Similarly, the thought of leaving Denver behind for a life of indefinite travel left me breathless with hope. Again, I was scared, but it wasn’t fear that leveled me. It was hope. Hope that maybe I could dig my way out of my depression. Hope that life maybe didn’t have as many rules, as much black-and-white/all-or-nothing as I thought. That maybe, just maybe, all those cliches about taking the road less traveled by and jumping off the edge before you see the net could be right.

And now here I am again, six months into a new career. Working hard. Hoping harder. Still not quite there yet, but not giving up.

Just like those other journeys, this one has been an emotional one.

The initial idea—that maybe I could make a living doing the thing I love most, that maybe I could live a more balanced life, work a little less hard, that maybe everything so far had led up to this beautiful moment—left me breathless with hope and gratitude. And, of course, fear.

When I talked about fear, I mostly talked about finances. I wasn’t breaking even yet. How much time could I give myself to start breaking even? What were my financial backup plans?

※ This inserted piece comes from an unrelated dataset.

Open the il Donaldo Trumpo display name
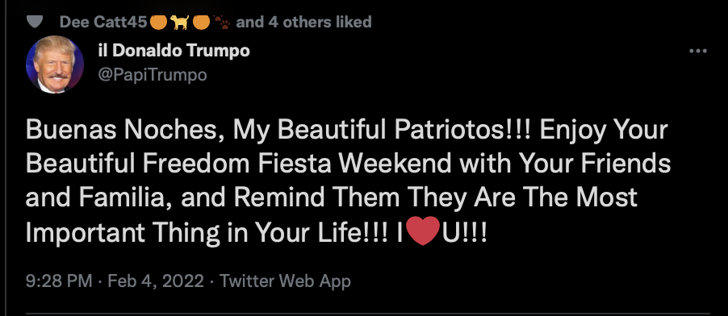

It’s funny that I was so obsessed with income, because losing income isn’t really what I was afraid of.

Brene Brown, in her book Daring Greatly, talks about how we feel most vulnerable when life is good, not bad. We look down at a sleeping child and think “Oh my god, something could happen to this precious, currently-peaceful person that I love.”

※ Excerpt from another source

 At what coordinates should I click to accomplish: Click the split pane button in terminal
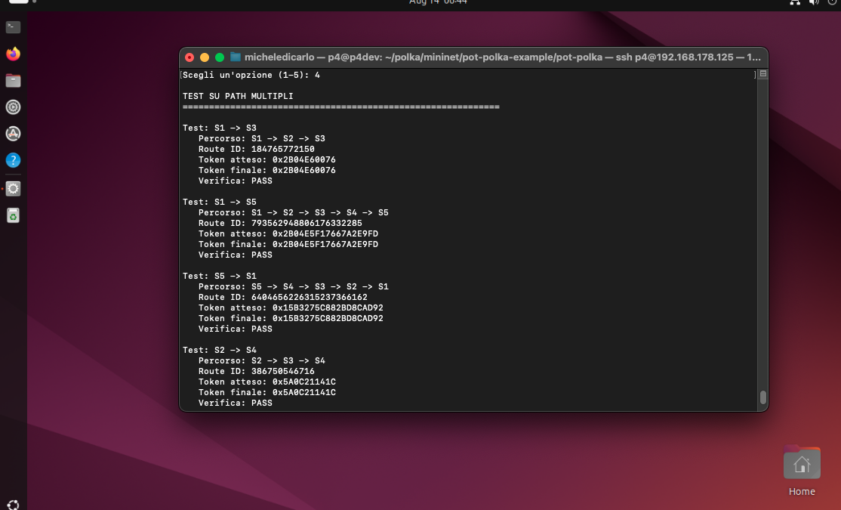coord(762,74)
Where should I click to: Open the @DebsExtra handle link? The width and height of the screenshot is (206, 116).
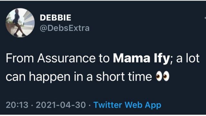[65, 28]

That’s the nature of vulnerability. When we love something, when we’ve got something worth fighting for in our lives, we subsequently start to fear losing it.

And here I was, allowed to live in my favorite place in the world (against all the odds), spending my days writing stories, having absolute freedom to set my own schedule, go where I will, and live how I like…and suddenly I was scared shitless.

It was easier when I quit my full-time job. I had so little to lose. I was working so hard and feeling so exhausted. And I quit slowly, gathering clients on the side before diving in full-time.

It was easier to start traveling too. I had a little more to lose: a growing, successful business. But still it was a simple matter of only planning a month ahead and being willing to come back if the business started to fail on the road. All I had to lose by leaving, really, was the depression and anxiety that had been dogging me for years.

This transition has been so much harder for me. So much scarier.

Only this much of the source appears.